Estimated reading time: 4 Minutes
19 October 2020
On Wednesday 21 October, the Senedd will debate a petition calling for an Environmental Impact Assessment (EIA) to be undertaken ahead of any further dredged material from Hinkley Point being disposed of at the Cardiff Grounds disposal site.
The Senedd’s Petitions Committee has previously given detailed consideration to a petition relating to this site and activity, the primary concern being centred around the composition of the materials being dredged and disposed. The Committee published a report of its considerations which was debated in Plenary on 23 May 2018. A summary of the report can be found in a previous Research Service blog.
As part of the construction of the new Hinkley Point C nuclear power station, EDF Energy are planning a second phase of dredging mud and sediment from the Somerset foreshore in England in order to install the power station’s water cooling infrastructure.

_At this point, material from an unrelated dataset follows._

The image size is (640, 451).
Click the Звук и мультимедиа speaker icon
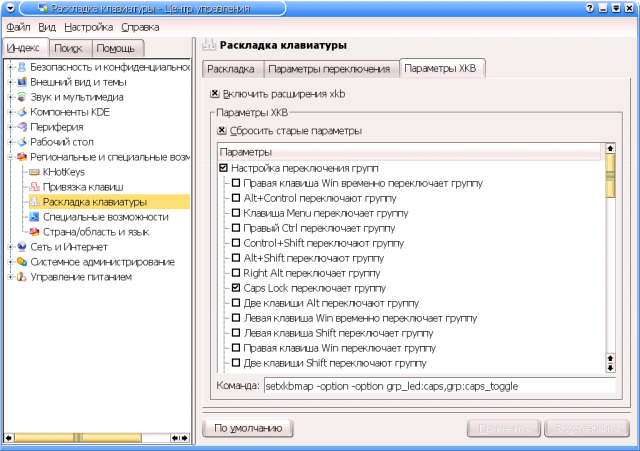pyautogui.click(x=22, y=97)
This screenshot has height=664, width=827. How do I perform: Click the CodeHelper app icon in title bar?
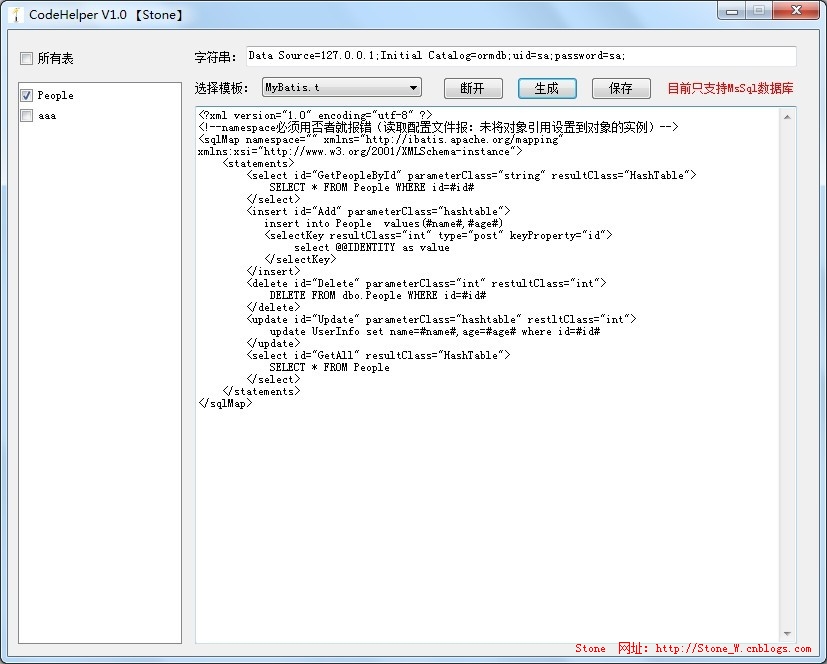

EDF previously dredged and disposed of sediment in 2018. The further work at the site, to dredge and dispose a further 470,000m3,is planned for early 2021. Before this can happen, EDF will need Natural Resources Wales (NRW) to approve a sediment sampling plan and grant a marine licence.
NRW and EDF have begun pre-application discussions, with the following notable outcomes so far:
- June 2020 – NRW provided its pre-application advice to EDF (PDF 954KB) on the content of the sampling plan and its compliance with international guidelines;
- August 2020 – EDF submitted its final sampling plan for NRW approval; and
- September 2020 – NRW notified EDF that its sampling plan had been approved.
…committed to inform, communicate and engage with people as we assess whether the disposal can take place. We also understand that EDF intends to undertake their own communication and engagement.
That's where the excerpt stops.